All three of these films, I would say, represent improvements on the prior Disney films — and therein, in a way, lie my concerns about Beauty and the Beast.
Disney’s 1950 Cinderella is much loved, but suffers from what I’ve called “early onset Disneyitis,” for example, displacing the actual fairy-tale plot with too much irrelevant mousey sidekick antics. The 1967 The Jungle Book has a terrific score and some very nice naturalistic animation, but is lazily plotted and slapdash. The original Pete’s Dragon isn’t even a good movie.
An old rule stipulates that adaptations of bad books are usually better than adaptations of good books. Perhaps the same is true of remakes. Here’s the problem: Disney’s 1991 Beauty and the Beast is a virtually perfect film — maybe not the best possible adaptation of the fairy tale, but the best possible version of itself, if you follow me.

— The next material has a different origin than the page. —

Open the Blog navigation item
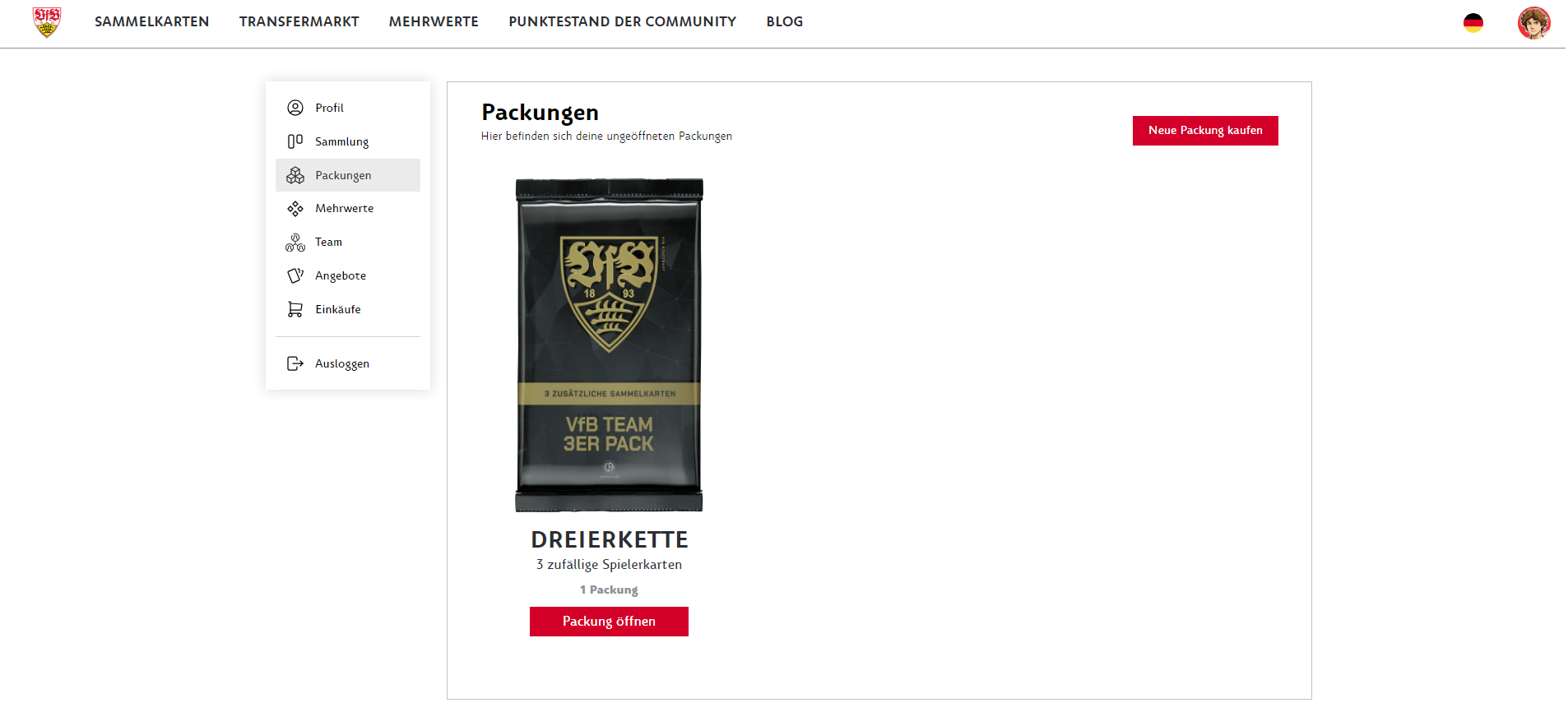 tap(784, 22)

A fresh take on the fairy tale could always equal or surpass the 1991 film — if it goes its own way, at least to an extent. From what we’ve seen so far of Condon’s film, it looks very much beholden to the 1991 film: Lumiere and Cogsworth, Mrs. Potts and Chip, and of course Gaston.
And no wonder: The successful Broadway version has only cemented the canonical status of this version of the story. Who would dare to mess with perfection? The result, alas, could be a pale imitation that adds little of value and thus has no particular reason to exist.

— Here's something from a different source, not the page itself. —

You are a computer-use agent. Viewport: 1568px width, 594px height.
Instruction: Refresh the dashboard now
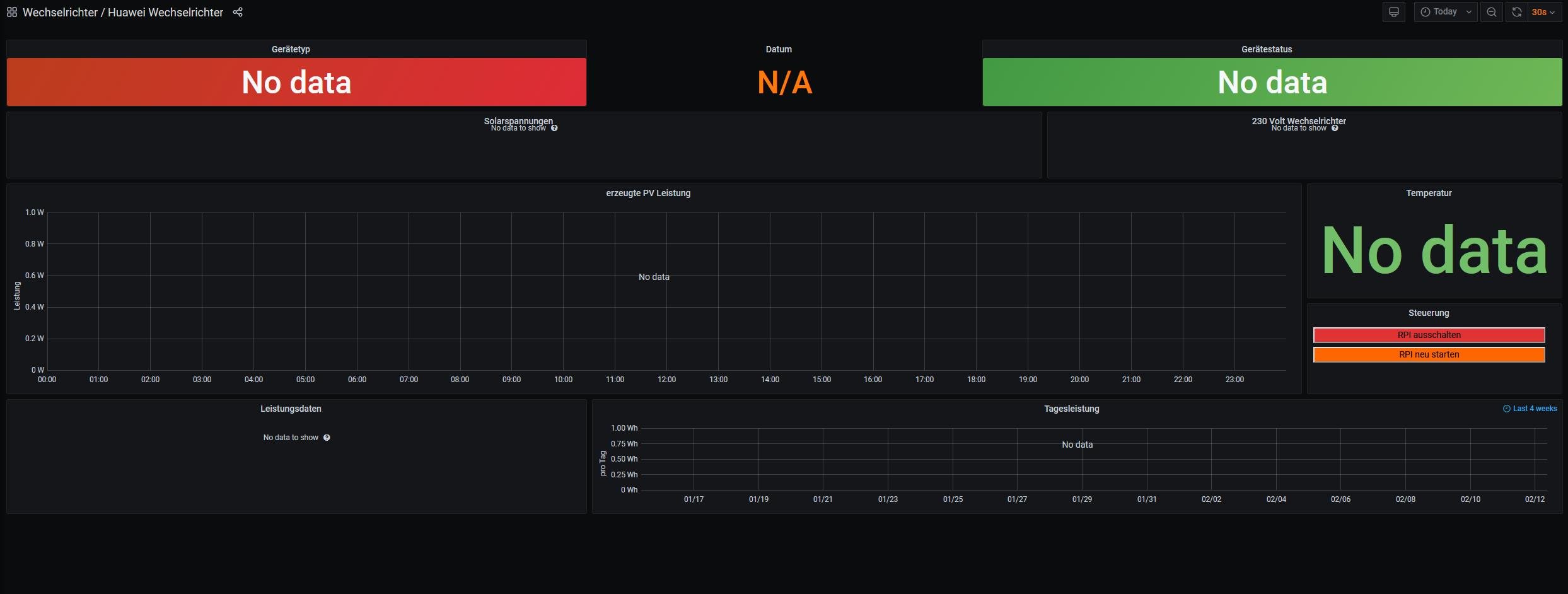click(1516, 12)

I have related concerns — though greater hopes — for the next project in this series, The Lion King, to be directed by Favreau.
While The Lion King enjoys an untouchable classic status comparable to Beauty and the Beast (and a similarly successful Broadway version) the original cartoon leaves ample room for improvement in my opinion — starting with a more interesting, less passive protagonist. That doesn’t mean we’ll get a better Lion King, but I have higher hopes with Favreau at the helm than practically anyone else Disney might have tapped.